Chapel manager Fred Barnes.
About a month ago, former Pavement guitarist Spiral Stairs (nee’ Scott Kannberg) came out of semi-seclusion from his home in Mexico to play to two sold-out shows at The Chapel. Working closely with the Mission District venue, Kannberg assembled an all-star cast of his friends to play, and the gigs featured he and Stephen Malkmus (and lovable stoner drummer Gary Young) playing Pavement songs live together for the first time since 2010.
Footage from those shows made their way to national music blogs like Pitchfork and Stereogum, and further cemented The Chapel’s reputation as a delightfully unpredictable venue — a place where something amazing could unfold before your eyes on any given night.
In a city filed with beloved local music venues, The Chapel has managed to claim an impressive foothold, despite celebrating just its fourth anniversary on October 4. Much of that has to do with its distinct collaboration with musicians, resulting in the kind of multi-night residencies that made the Spiral Stairs weekend so memorable.
“We’ve tried to shift away from just becoming the San Francisco tour stop for these musicians,” said Fred Barnes, The Chapel’s manager. “We came up with some ideas to work with artists and their management team to devise these residency programs, where musicians can perform in their own unique manner. We really like to work with the artist to achieve their vision for their show, and we have a lot of tools at our disposal. As long it doesn’t interfere with the audience’s experience, we’re game for whatever they suggest.”
These partnerships were borne out of stints like Real Estate’s three-night run of shows in June (while the band wasn’t on tour), a special 50th anniversary show for The Flamin’ Groovies in April, and back-to-back nights of Television playing improvised performances with Vetiver last month.
“We’re not part of a larger organization, and we’re not tied to any festivals, so we had to be creative to stand out,” said Barnes of the venue, which has already produced 60 sold-out shows this year.
While being the largest music venue in the Mission District — a San Francisco neighborhood revered for its rich cultural history and vibrant artistic community — gives The Chapel an obvious appeal, the venue experienced some growing pains following its debut in 2012.
The owner of The Chapel, Jack Knowles, originally intended the venue to be the residency site for The Preservation Hall Jazz Band, the legendary New Orleans outfit named after a club in that city’s French Quarter. The site was even originally called Preservation Hall West at The Chapel.
And while The Chapel remains dedicated to showcasing New Orleans jazz and soul bands, management opted to drop the Preservation Hall West moniker shortly after opening.
“We kind of had to let the prevailing mood and culture dictate how we approached the club,” said Barnes. “We still love music from New Orleans, but it was about staying as relevant as possible and embracing what the community wanted.”
That Mission District community provided another set of challenges for the club. In a rapidly-changing city that is increasingly unaffordable for middle-class and working-class families, fears of gentrification are always heightened — particularly in the Mission, a neighborhood that has seen mass displacement of local residents.

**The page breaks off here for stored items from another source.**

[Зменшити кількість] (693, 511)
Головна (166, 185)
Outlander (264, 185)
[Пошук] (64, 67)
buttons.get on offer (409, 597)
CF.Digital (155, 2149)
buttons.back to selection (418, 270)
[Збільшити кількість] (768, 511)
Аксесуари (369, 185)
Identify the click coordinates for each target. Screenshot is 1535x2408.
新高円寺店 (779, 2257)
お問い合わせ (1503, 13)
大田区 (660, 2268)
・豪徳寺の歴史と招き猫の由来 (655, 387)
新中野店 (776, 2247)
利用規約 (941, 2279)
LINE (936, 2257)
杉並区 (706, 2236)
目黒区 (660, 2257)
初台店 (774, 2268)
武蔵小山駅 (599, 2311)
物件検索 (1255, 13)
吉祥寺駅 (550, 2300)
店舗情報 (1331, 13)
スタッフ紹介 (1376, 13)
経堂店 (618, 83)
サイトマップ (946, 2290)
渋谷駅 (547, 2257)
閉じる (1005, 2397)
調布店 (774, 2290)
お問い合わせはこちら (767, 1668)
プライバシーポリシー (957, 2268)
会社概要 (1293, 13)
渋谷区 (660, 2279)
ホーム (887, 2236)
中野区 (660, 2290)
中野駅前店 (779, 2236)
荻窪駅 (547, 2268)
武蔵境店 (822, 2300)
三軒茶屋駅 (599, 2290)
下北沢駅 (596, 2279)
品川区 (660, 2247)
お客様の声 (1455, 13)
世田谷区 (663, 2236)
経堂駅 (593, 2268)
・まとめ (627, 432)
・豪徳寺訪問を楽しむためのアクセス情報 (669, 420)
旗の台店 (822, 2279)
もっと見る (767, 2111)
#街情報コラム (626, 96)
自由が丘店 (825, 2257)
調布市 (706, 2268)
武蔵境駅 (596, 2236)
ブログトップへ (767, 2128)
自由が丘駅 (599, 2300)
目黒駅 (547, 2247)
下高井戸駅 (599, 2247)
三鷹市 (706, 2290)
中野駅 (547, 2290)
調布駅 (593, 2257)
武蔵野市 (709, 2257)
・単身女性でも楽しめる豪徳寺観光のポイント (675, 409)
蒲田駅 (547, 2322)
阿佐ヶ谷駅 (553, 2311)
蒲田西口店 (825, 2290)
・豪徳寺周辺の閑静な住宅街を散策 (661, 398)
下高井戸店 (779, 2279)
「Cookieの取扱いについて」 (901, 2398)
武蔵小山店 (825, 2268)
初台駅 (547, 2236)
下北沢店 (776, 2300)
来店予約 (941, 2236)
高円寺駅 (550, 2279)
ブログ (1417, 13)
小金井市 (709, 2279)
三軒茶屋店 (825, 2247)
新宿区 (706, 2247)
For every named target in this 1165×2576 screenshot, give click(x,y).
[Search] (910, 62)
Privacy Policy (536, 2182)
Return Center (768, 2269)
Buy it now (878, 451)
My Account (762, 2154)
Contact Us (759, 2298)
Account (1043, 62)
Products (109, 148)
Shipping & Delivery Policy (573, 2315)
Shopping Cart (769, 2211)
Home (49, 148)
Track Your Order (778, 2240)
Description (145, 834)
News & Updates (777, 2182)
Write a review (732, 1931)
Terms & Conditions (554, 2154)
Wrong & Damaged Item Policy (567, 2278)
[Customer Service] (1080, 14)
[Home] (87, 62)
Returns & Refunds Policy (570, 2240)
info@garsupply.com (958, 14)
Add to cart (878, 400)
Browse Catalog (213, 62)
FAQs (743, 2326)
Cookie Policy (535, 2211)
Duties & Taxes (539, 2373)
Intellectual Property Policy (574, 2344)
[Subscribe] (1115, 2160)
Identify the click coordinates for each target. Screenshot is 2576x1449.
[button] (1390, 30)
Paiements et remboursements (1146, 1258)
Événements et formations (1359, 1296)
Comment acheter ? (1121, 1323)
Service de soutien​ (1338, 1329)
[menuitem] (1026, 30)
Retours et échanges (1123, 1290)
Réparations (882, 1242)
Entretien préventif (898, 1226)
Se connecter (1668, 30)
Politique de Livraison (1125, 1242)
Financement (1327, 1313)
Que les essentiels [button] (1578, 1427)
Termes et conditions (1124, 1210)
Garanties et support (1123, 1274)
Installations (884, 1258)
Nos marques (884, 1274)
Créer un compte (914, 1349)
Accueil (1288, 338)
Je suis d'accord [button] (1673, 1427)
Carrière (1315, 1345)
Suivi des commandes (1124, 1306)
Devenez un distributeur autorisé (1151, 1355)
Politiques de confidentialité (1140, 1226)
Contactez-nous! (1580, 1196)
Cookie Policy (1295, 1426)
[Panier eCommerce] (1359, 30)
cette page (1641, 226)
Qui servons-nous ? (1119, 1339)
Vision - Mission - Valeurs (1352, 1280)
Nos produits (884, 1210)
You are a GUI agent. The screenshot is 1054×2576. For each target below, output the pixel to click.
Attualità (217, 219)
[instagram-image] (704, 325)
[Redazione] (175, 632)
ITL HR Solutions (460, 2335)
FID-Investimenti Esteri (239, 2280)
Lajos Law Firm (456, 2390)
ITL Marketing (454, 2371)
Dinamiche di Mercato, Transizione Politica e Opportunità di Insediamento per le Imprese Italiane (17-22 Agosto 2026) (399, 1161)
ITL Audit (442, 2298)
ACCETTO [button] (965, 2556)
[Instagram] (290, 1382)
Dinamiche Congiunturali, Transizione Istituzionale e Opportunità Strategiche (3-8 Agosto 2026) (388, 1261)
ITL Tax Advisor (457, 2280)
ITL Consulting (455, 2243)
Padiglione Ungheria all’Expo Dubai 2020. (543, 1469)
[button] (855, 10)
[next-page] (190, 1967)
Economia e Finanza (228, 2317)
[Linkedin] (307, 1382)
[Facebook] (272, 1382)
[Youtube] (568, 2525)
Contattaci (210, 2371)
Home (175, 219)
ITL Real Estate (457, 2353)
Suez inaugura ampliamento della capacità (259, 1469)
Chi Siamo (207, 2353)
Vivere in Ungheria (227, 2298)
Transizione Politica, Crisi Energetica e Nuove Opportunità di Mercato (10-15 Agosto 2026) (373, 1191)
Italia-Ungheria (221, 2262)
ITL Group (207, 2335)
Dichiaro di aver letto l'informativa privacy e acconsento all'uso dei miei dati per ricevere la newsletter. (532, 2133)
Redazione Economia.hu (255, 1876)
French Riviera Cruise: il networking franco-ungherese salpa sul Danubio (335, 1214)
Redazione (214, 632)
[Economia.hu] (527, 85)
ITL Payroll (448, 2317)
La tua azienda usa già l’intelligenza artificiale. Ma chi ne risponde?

Barnes said the venue worked closely with local residents and businesses to integrate itself within the community in a way that was respectful and open-ended. The Chapel has worked to support local galleries by showcasing artist works at the venue and has promoted nearby businesses to its patrons. It also features a bevy of free offerings — from jazz performances in its restaurants to televised sporting and political events at the main site — that it encourages residents to attend.
“Basically our number one thing, besides running the venue, is to integrate it into the community and make it something really positive,” said Barnes. “We spend a lot of time talking with these residents and inviting them to experience shows, and trying to make this place be something that is special for the Mission.”
It helps that The Chapel has a strong relationship with local artists. Barnes said he tries to showcase Bay Area bands whenever he can, and always hopes to include them on the billing with national acts touring the area. One of The Chapel’s closest cohorts is Thee Oh Sees, perhaps San Francisco’s most cherished once-local band. They’ve played more than a dozen times at The Chapel, and will be returning for a two-night residence later this month (that’s already sold out).
“Not only are Thee Oh Sees so important to the local scene, they’re only one of the best bands in the world,” Barnes said of Thee Oh Sees, who recorded a live album at The Chapel that was released earlier this year. “I cannot say enough about Jon (Dwyer, of The Oh Sees) — he’s the real deal. He’s a guy who just cares so much about and pays real close attention to the local scene. To have is stamp of approval, is as good a stamp as anyone’s.”
That kind of artist support has The Chapel optimistic about the future. “We’ve got some really cool things coming down the pipe,” said Barnes. “It’s definitely an exciting time to be part of this venue.”